Xylanase Used for Covalent Immobilization on Cyanuric Chloride-Activated Magnetic Nanoparticles for Enhanced Biocatalytic Performance

Soozanipour, Asieh, Asghar Taheri-Kafrani, and Amir Landarani Isfahani. Chemical Engineering Journal 270 (2015): 235-243.

This study demonstrates the covalent immobilization of xylanase on silica-coated magnetite nanoparticles (Fe₃O₄@SiO₂) functionalized with cyanuric chloride to enhance enzymatic stability, activity, and reusability. The immobilization process began with the synthesis of Fe₃O₄ nanoparticles, followed by silica coating to obtain Fe₃O₄@SiO₂. Surface modification was carried out by refluxing Fe₃O₄@SiO₂ with APTES in dry toluene at 70 °C for 24 h. The amine-functionalized particles were then reacted with cyanuric chloride in dry THF at 0 °C to introduce reactive triazine moieties.
Immobilization was performed by dispersing 5 mg of the functionalized nanoparticles in phosphate buffer (pH 6.5), followed by the addition of xylanase solution (4 mg/mL). The suspension was gently shaken at room temperature for 16 h. The resulting xylanase-MNPs exhibited a core-shell structure with ~9 nm diameter and high magnetization (46.56 emu/g), ensuring facile magnetic recovery.
FTIR, XPS, TEM, TGA, and VSM confirmed successful covalent binding and structural integrity. The immobilized enzyme retained 80% of the native activity, exhibited improved thermal and pH stability, and maintained 65% activity after 9 reuse cycles. These results underscore the utility of xylanase immobilized on cyanuric chloride-functionalized Fe₃O₄@SiO₂ as a robust and recyclable biocatalyst suitable for industrial and biotechnological applications.

Xylanase Used for the Preparation of Magnetically Recoverable Enzyme Nanoassemblies via EDC/NHS Coupling Strategy

Salem, Karima, et al. ACS Sustainable Chemistry & Engineering 9.11 (2021): 4054-4063.

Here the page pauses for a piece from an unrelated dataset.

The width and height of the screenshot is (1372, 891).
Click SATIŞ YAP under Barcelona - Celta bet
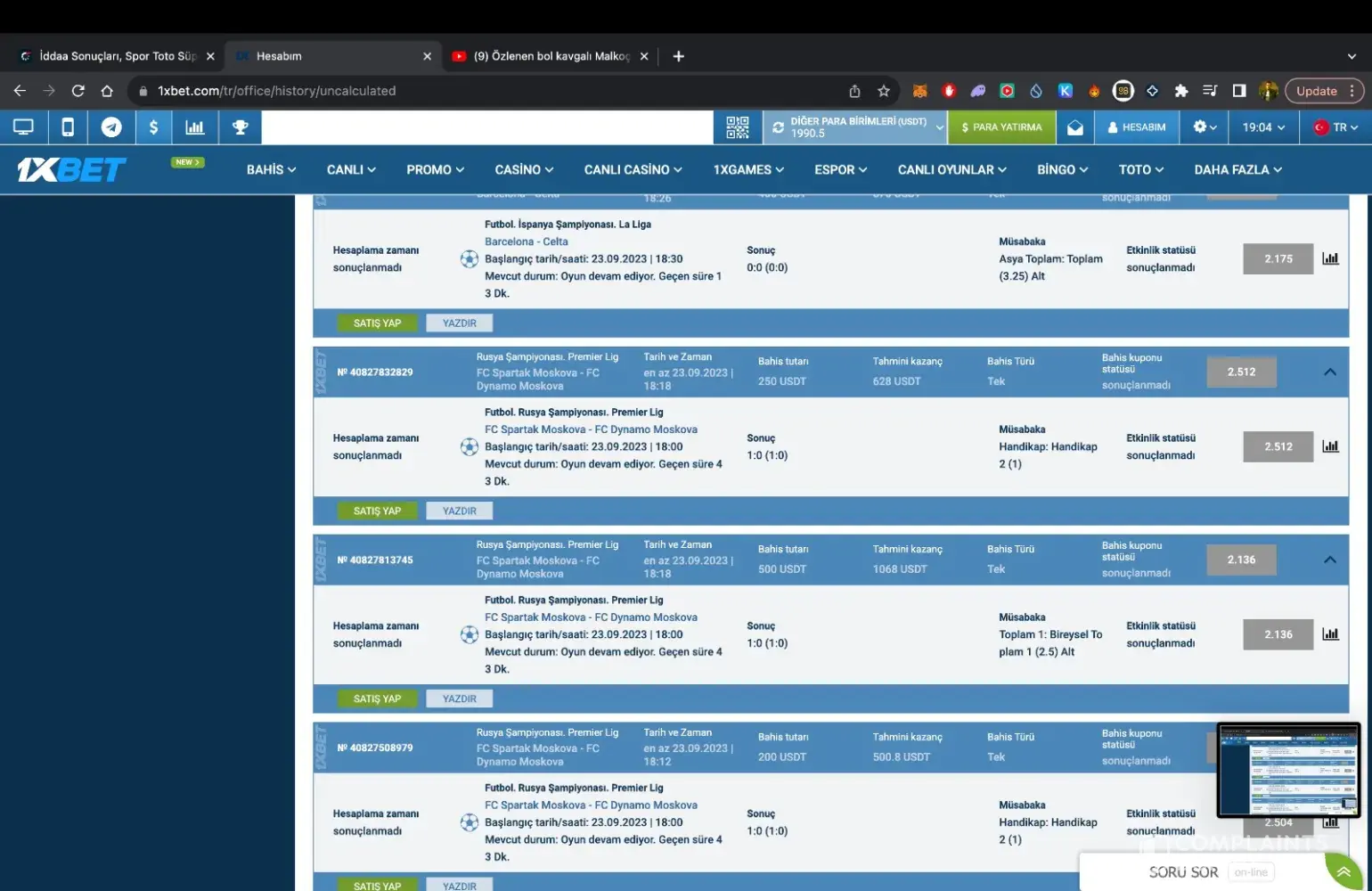pos(377,323)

In this study, xylanase (XAn11) was immobilized on magnetic nanoparticles (MNPs) to enhance its operational stability and enable magnetic recovery for repeated use in industrial applications. Two immobilization strategies were evaluated-electrostatic interaction and covalent bonding-using two types of MNPs: biomimetic MamC-mediated MNPs (BMNPs) and conventional inorganic MNPs.
For covalent immobilization, 5 mg of MNPs was dispersed in 1 mL of oxygen-free 50 mM MES buffer (pH 5.5) and activated with 0.1 M EDC and 0.7 M NHS. After stirring at 20 °C for 1 h, 25 μM of purified XAn11 was added and incubated for 24 h at 4 °C. The coupling reaction was quenched with 0.1 M Tris, and the immobilized enzyme (XAn11-MNPs-E/N) was magnetically recovered, followed by triple washing with NaClO₄ (pH 3.5). Protein quantification via UV absorbance at 280 nm confirmed an immobilization efficiency of 87%.
Xylanase immobilized via this EDC/NHS protocol exhibited enhanced thermal and storage stability and retained high catalytic activity over eight consecutive reuse cycles. Compared to the free enzyme, the immobilized form demonstrated superior robustness under varying physicochemical conditions, underscoring its utility in biotechnological processes. This work highlights the feasibility of using covalently immobilized xylanase for magnetically separable, recyclable, and efficient biocatalysis.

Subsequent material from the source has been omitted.